◆ **Task statement**
Copy out the lines below exactly, from the line with "Point to the Dining Area label" up to and including the line with "point(227,150)", and nothing else.

◆ **Listed entries**
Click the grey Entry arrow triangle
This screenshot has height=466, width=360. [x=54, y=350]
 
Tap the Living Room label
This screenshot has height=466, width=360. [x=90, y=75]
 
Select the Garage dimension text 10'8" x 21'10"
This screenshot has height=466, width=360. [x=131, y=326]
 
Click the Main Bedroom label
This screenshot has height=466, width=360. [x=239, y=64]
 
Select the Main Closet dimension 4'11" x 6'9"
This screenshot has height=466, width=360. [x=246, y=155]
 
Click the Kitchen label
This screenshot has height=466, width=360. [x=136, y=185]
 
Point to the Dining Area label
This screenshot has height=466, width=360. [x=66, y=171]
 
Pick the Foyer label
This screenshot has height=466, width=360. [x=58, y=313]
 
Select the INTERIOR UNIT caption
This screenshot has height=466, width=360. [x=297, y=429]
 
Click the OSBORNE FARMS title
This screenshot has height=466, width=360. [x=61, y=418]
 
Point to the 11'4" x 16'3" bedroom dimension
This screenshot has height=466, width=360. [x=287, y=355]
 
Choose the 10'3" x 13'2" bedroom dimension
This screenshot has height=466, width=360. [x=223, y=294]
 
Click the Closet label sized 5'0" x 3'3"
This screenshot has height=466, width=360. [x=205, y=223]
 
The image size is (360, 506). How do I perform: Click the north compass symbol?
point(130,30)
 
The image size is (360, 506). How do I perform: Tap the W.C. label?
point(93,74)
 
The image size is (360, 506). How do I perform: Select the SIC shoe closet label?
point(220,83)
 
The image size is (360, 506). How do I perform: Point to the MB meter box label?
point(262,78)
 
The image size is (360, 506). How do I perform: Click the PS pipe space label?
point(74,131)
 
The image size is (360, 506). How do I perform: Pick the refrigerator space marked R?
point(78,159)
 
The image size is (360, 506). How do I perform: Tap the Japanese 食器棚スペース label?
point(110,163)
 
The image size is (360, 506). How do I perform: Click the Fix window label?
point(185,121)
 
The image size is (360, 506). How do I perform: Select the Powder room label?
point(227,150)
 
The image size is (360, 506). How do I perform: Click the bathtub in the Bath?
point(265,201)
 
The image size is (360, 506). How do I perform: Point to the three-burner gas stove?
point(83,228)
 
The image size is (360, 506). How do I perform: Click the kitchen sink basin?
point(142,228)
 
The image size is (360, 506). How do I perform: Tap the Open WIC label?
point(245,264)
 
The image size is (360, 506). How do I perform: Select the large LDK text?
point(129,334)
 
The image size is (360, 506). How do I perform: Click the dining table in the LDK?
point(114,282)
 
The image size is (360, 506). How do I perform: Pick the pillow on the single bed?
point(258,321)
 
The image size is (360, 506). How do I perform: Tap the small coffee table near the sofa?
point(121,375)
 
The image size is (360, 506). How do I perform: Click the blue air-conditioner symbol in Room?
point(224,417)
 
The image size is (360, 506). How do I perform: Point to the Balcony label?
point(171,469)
==
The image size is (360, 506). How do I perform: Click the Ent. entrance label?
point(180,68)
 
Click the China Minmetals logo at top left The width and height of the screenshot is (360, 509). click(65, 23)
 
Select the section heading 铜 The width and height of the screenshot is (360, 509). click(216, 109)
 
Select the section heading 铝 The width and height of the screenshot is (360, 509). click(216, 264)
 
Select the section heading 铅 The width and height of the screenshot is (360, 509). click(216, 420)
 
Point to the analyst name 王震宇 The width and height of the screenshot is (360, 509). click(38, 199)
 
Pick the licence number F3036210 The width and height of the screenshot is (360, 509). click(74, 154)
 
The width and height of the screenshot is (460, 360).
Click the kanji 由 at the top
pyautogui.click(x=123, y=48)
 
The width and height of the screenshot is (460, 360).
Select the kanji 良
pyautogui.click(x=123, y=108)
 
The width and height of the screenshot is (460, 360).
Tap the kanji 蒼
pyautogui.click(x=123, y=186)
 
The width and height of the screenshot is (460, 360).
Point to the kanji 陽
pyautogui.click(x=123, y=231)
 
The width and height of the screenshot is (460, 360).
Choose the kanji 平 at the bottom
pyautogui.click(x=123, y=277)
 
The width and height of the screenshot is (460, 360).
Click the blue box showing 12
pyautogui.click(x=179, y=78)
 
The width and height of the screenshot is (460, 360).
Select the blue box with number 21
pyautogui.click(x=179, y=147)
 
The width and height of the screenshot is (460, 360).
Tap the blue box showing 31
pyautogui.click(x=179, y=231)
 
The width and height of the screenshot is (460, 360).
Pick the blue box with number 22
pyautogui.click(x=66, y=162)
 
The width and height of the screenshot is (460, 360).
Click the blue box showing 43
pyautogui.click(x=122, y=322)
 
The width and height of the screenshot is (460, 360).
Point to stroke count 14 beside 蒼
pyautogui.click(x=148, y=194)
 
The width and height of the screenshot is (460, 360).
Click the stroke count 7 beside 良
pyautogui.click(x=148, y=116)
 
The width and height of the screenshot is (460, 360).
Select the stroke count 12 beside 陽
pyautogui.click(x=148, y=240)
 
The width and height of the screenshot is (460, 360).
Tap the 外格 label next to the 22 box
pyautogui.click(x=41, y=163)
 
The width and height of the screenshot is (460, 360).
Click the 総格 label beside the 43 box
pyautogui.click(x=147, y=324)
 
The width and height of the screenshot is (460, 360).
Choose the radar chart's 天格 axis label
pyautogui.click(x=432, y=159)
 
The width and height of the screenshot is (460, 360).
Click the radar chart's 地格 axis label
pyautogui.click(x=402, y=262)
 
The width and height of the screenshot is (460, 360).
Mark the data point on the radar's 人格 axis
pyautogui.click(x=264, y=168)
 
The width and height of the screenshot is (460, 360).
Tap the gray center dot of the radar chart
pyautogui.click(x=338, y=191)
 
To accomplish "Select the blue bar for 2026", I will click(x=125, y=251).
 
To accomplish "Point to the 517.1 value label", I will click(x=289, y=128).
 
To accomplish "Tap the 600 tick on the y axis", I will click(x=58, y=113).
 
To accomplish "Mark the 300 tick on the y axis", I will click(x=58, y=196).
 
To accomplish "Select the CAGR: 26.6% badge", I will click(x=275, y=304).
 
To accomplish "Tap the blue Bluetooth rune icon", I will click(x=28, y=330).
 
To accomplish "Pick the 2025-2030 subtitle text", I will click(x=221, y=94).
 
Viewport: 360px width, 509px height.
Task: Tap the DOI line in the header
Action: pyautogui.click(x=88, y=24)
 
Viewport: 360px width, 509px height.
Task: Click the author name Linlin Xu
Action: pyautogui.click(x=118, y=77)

◆ **Solved problem**
Point to the Dining Area label
This screenshot has height=466, width=360. [x=66, y=171]
 
Pick the Foyer label
This screenshot has height=466, width=360. [x=58, y=313]
 
Select the INTERIOR UNIT caption
This screenshot has height=466, width=360. [x=297, y=429]
 
Click the OSBORNE FARMS title
This screenshot has height=466, width=360. [x=61, y=418]
 
Point to the 11'4" x 16'3" bedroom dimension
This screenshot has height=466, width=360. [x=287, y=355]
 
Choose the 10'3" x 13'2" bedroom dimension
This screenshot has height=466, width=360. [x=223, y=294]
 
Click the Closet label sized 5'0" x 3'3"
This screenshot has height=466, width=360. [x=205, y=223]
 
The image size is (360, 506). How do I perform: Click the north compass symbol?
point(130,30)
 
The image size is (360, 506). How do I perform: Tap the W.C. label?
point(93,74)
 
The image size is (360, 506). How do I perform: Select the SIC shoe closet label?
point(220,83)
 
The image size is (360, 506). How do I perform: Point to the MB meter box label?
point(262,78)
 
The image size is (360, 506). How do I perform: Click the PS pipe space label?
point(74,131)
 
The image size is (360, 506). How do I perform: Pick the refrigerator space marked R?
point(78,159)
 
The image size is (360, 506). How do I perform: Tap the Japanese 食器棚スペース label?
point(110,163)
 
The image size is (360, 506). How do I perform: Click the Fix window label?
point(185,121)
 
The image size is (360, 506). How do I perform: Select the Powder room label?
point(227,150)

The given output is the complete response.